-- Instructions to follow --
Resume the discussion of frailty and osteoarthritis, picking up right after its final sentence.

In previous studies, it has been found that people with OA have a higher prevalence of frailty in comparison to those without OA. Castell et al. used a cross-sectional study of a total of 2,455 male and female participants in six European countries and found a risk of frailty of 2.96 (2.11–4.16) in patients with OA in comparison to those without OA, which is similar to the cross-sectional findings of the present study and demonstrates a correlation between frailty and OA, but cannot prove whether there is a causal relationship between the two. In contrast to the present study, Wise et al. used only a cross-sectional study to explore the male population with radiographic hip OA or total hip replacement [14]. Misra et al. were the first to find in a cross-sectional study that the prevalence of frailty in radiographic knee OA is more common relative to the population without radiographic knee OA (4.39% vs. 2.77%), and then found in a longitudinal cohort study that patients with radiographic knee OA were at a greater risk of developing frailty (4.73% vs. 2.50%) [15]. Cook et al. first used a cross-sectional study to find that patients with OA (versus without OA) were more likely to be frail, with an adjusted relative risk ratio of 3.4 (3.3–3.6) [16], and then used a cohort study to find that patients with OA had an incidence of frailty of in the future of 1.7 (1.3–2.1) [17]. Moreover, both studies found a greater likelihood of frailty in patients with OA in cohort studies, whereby demonstrating a causal relationship between OA and frailty, but failed to demonstrate whether there was a causal relationship between frailty and OA. In contrast, our study combined cross-sectional and MR studies to first demonstrate the correlation between the two, and then further demonstrated a causal relationship between frailty and OA that was more reliable.

-- Data for review --
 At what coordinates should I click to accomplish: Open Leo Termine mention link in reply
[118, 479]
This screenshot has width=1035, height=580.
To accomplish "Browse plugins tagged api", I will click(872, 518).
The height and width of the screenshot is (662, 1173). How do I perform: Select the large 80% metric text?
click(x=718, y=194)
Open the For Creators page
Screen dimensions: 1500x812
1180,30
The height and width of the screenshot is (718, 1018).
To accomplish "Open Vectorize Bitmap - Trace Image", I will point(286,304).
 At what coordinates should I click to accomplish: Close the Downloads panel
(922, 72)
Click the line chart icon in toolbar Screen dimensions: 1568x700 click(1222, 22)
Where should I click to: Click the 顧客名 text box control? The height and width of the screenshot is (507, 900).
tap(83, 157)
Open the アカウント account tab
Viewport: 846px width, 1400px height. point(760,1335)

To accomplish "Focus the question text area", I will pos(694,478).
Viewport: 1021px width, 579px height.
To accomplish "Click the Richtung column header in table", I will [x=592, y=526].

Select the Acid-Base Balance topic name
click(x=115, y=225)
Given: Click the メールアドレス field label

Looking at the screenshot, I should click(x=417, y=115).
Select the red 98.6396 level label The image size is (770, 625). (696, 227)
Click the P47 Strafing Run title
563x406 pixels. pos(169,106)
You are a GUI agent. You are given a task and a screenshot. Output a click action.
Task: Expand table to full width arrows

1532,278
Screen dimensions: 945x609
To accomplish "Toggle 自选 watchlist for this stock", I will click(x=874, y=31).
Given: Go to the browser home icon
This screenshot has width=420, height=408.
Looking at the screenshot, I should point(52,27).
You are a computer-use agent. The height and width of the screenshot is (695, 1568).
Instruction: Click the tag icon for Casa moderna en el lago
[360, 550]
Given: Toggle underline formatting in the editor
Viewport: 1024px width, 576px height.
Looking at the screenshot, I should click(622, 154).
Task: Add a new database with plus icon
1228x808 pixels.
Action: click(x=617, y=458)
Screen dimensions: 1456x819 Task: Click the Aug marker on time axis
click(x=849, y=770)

-- Expected output --
In addition, our study also found that frailty may be a better response than age to OA. A large number of previous studies have demonstrated that age is a high risk factor for OA, and the same conclusion was reached in our study, but OR (95% CI) for FI was consistently greater than OR (95% CI) for age in logistic regressions, which indicates that the effect of FI upon OA is greater than the effect of age upon OA. The concept of age is one of a natural age that reflects the length of time that a person has experienced since birth. In contrast, age-related changes occur at different rates for different individuals as they age. The physiological functions, cognitive functions, and mental states of individuals at the same age are not the same. In contrast, FI is more of a biological definition of age, and is a biological age obtained by combining various physical functions and psychological functions, which can better reflect the levels of physiological and psychological functions. Compared with age, FI can better reflect the degree of ageing of the body; therefore, FI may better reflect the situation of OA than age.

However, there are still some shortcomings in this study. The OA data in the NHANES database are derived from questionnaires on patients’ memory and may have some recall bias. Although the MR method was used to explore the causal relationship between the two in this study, MR presupposes the existence of a linear relationship between the two, and if it does not exist, MR is not applicable.

In conclusion, our study used cross-sectional studies and MR to demonstrate that there is both a correlation and a causal relationship between frailty and OA, and that frailty may be a potentially better response than age to OA.